One of the best predictors of future giving is a history of recent, frequent, and large gifts. In marketing terms, this is known as R/F/M:

  • Recency
  • Frequency
  • Money

Donors that haven't given both recently and frequently may be especially likely to give again; in other words, the combined impact of recency and frequency may be greater than the sum of the separate effects.

Because these predictors together have a greater impact on the dependent variable, their joint effect must be modeled as an interaction. The donors dataset has been loaded for you.

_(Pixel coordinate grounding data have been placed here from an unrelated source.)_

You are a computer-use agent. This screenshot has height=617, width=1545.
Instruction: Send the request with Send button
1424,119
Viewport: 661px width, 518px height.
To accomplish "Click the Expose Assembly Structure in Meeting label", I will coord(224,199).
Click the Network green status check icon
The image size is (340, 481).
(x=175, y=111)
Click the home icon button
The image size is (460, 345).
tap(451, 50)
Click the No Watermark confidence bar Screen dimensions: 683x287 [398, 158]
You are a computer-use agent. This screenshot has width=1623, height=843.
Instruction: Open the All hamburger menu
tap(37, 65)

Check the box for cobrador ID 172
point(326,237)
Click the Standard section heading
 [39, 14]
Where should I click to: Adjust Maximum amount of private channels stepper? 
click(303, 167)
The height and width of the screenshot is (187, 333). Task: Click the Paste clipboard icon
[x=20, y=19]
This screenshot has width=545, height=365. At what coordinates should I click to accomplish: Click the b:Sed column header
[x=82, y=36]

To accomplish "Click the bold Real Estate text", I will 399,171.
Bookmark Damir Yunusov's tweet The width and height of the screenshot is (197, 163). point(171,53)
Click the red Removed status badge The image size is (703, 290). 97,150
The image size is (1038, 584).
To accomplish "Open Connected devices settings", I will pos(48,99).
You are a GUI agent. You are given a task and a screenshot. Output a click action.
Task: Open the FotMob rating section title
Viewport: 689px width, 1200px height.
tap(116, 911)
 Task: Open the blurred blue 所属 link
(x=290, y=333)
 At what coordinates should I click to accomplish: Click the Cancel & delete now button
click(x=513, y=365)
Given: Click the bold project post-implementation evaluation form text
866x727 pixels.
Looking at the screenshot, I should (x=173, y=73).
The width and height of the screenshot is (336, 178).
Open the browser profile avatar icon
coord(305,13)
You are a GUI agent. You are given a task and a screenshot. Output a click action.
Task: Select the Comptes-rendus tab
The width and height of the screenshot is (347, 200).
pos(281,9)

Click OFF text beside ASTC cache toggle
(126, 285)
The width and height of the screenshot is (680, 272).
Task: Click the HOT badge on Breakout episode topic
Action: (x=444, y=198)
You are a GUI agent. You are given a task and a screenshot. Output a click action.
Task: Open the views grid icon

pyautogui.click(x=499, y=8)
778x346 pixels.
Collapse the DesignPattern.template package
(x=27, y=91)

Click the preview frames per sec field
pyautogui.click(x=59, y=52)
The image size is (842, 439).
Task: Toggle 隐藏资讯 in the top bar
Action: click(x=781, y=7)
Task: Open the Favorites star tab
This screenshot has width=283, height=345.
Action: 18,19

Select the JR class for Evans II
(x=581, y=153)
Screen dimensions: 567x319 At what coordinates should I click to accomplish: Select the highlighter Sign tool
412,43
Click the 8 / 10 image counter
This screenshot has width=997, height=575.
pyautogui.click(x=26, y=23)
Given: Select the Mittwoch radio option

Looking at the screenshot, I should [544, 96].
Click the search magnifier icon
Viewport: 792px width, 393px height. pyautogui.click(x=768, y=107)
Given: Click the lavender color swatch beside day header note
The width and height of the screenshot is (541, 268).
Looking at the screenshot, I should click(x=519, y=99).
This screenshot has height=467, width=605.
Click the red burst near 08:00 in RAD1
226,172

This exercise is part of the course

Supervised Learning in R: Classification

View Course

Exercise instructions

  • Create a logistic regression model of donated as a function of money plus the interaction of recency and frequency. Use * to add the interaction term.
  • Examine the model's summary() to confirm the interaction effect was added.
  • Save the model's predicted probabilities as rfm_prob. Use the predict() function, and remember to set the type argument.
  • Plot a ROC curve by using the function roc(). Remember, this function takes the column of outcomes and the vector of predictions.
  • Compute the AUC for the new model with the function auc() and compare performance to the simpler model.

Hands-on interactive exercise

Have a go at this exercise by completing this sample code.

# Build a recency, frequency, and money (RFM) model
rfm_model <- ___

# Summarize the RFM model to see how the parameters were coded


# Compute predicted probabilities for the RFM model
rfm_prob <- ___

# Plot the ROC curve and find AUC for the new model
library(pROC)
ROC <- ___
plot(___, col = "red")
auc(___)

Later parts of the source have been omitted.